Hollywood actress Naomi Watts’s epic meltdown is a prime example of how even wealthy stars are prone to losing it really badly. In her case, being home alone and having to deal with her dishwasher, printer and vacuum cleaner all breaking down on the same day saw the 51-year-old lady scream hysterically and fling her head backwards in frustrated rage. The video uploaded by her went viral and instantly earned her sympathy as many could perhaps relate to this situation.
“The mental repercussions of the pandemic are being felt the world over, including in India,” points out Shumita Kakkar, founder and CEO of United We Care. “Millions of people have been rendered jobless with a much larger number experiencing a drop in earnings and financial uncertainties. The prolonged lockdown and continuing restrictions have caused a lot of stress and depression as well. As people are staying and working from home predominantly, the meltdown is impacting the overall environment and causing stress in relationships,” she adds.
Thirty-nine-year-old, Mitul Soni’s world crashed along with the lockdown. He had a flourishing jewellery business in Mumbai. “When the lockdown was lifted in July, the gold prices surged from `42,000 to `60,000. Obviously, the huge price gap led to a market crash and made it difficult to physically buy gold. People had no money to invest in jewellery and my business took a drastic hit. There were no orders and I was taking care of my wife and three-year-old and my parents, all on my savings… There were bills and EMIs to pay and all this stress mentally drained me out. I just completely broke down. For two months, I found myself sinking and having meltdowns. But my family supported me and one day I found the strength to change tracks. I got into the bike accessories business with the help of a friend who was doing the same and helped get my work life back on track,” he reveals.
Benefit from a meltdown
Mitul’s case corroborates the WSJ report, which states that meltdowns are good as they help you to get rid of negative energy once you release all emotion. Dr Mallika Patri, consultant psychiatrist and psychotherapist emphasises on how being in touch with one’s feelings and thoughts is certainly important. “In times of crisis, it is not unnatural to have a meltdown. Recognising a meltdown and recovering from it is the key. A good cry, screaming into a pillow, a quarrel with friends or family over a small trigger, shouting at someone who cuts across you on the road or having a sleepless night over finances are okay. As long as they are infrequent, seen as contextual and attempts are made to restore emotional and inter-personal stability,” she reveals.

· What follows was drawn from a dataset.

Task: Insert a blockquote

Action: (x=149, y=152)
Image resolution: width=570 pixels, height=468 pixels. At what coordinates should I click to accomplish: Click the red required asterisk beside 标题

With more people having breakdowns, what kind of impact do these collective meltdowns have on society as a whole? Sociologist Kalavathy P. has an optimistic approach to the current scenario. She states,” All societies go through social change; very often, it’s natural and it is inevitable sometimes. “Both revolution and reform are end results of social change. While reforms occur at a very slower pace, revolution occurs at a rapid pace. During this frame of time, there is lot of scope for deviance questioning or conflicting with the existing patterns or models of goal achievement.”